**Exercise description:** Count how many lines in the data below contain the string "pyautogui". Give only the number.
** start of Records provided **
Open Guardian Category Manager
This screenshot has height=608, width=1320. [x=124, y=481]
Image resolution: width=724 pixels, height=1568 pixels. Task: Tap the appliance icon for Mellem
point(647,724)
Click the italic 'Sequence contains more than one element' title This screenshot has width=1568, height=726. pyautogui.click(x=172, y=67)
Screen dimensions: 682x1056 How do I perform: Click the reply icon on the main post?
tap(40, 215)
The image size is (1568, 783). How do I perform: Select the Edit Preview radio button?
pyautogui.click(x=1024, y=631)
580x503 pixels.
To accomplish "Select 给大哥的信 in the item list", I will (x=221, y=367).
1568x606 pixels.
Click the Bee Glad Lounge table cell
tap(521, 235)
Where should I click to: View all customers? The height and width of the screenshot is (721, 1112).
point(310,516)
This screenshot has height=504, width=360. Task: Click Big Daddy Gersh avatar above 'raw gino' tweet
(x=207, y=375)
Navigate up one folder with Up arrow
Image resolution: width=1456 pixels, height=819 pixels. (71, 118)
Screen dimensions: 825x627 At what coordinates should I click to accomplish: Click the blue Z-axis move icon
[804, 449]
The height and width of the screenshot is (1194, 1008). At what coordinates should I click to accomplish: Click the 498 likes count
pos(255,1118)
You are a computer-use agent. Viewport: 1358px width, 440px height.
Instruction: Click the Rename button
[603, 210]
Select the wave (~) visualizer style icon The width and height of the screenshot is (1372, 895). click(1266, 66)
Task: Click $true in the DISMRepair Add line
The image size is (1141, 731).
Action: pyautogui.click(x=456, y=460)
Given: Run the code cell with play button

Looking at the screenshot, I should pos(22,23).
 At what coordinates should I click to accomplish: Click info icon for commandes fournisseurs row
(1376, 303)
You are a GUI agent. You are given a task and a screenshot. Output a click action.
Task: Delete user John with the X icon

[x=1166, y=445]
** end of Records provided **
**Task result:** 3